• Avoiding Weak Ice
  • Other Ice Fishing Precautions
  • If You Break Through
  • Ice fishing is a popular winter sport, but it can be dangerous if the angler is not cautious and alert. Falling through the ice and into the frigid water is at the very least unpleasant and often life threatening. Ice may be a foot thick in one area, yet only an inch thick a few yards away.

    Avoiding Weak Ice

    Stay away from gray, dark or porous ice spots, which usually indicate soft or thin ice. Look instead for blue-colored ice, which is usually thick and strong. New ice is stronger than ice that has experienced numerous warm and cold spells. Snow can either help or hurt the strength of ice—it can insulate thick, strong ice from warmer temperatures, but it can also insulate thin ice from the cold temperatures that would thicken it. Slush on ice is a sign of danger, because it means that the ice is no longer freezing.

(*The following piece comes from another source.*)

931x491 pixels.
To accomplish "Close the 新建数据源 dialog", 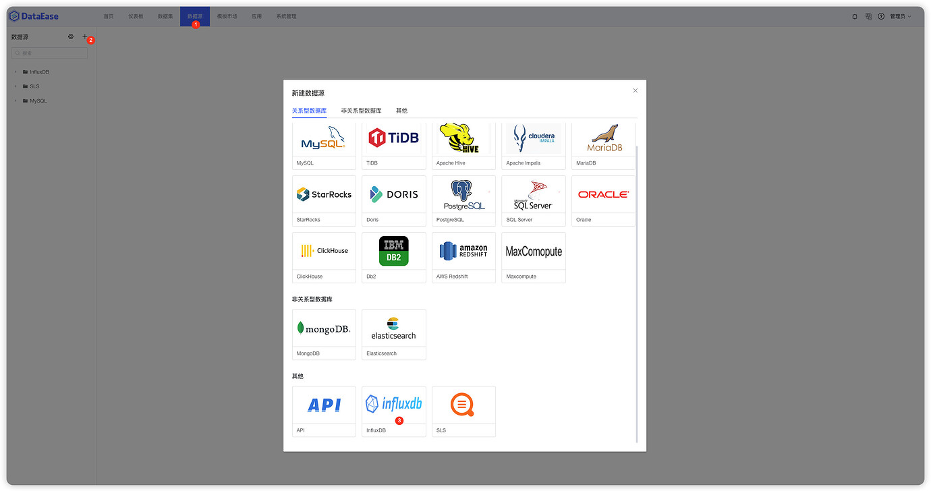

    A general guide to ice thickness and safety is:

  • 4 inches of ice: safe to walk and fish on ice
  • 5 inches of ice: safe to snowmobile on ice
  • 8 to 12 inches of ice: safe to drive vehicles on ice
  • Other Ice Fishing Precautions

    Aside from staying off of weak ice, there are several other safety measures for ice fishing:

  • Always ice fish with a buddy.
  • Since ice thickness and strength can vary at different parts of a lake, walk out onto the ice with your buddy a good distance from you so if one falls through the ice the other can rescue them or call for help.
  • Carry a rope with you with a wooden (buoyant) handle tied to one end for pulling a person out of the water.
  • Always wear a life jacket and when leaving a hole, mark it so others will be warned of its existence.
  • If it’s absolutely necessary to go ice fishing alone, always carry ice picks or ice claws with ropes attached and secure them to your body, making sure one pick is readily accessible to each hand. These are used to pull yourself out of the water should you break through.

    If You Break Through

    Most deaths that occur while ice fishing are not the result of drowning but of hypothermia. If the ice should break, it will be only minutes before the body begins to stiffen and movement becomes extremely difficult, so you should act quickly. Move to the edge and stick the ice claws or picks into the ice, then pull yourself out of the water. You may have to break thin ice to get to thicker ice. If this doesn’t work, get into a horizontal position, get your arms and legs up on the edge and pull yourself up. After successfully pulling out of the water, roll or slide at least six feet from the hole before attempting to stand. Immediately seek help where there is shelter and means of getting dry and warm.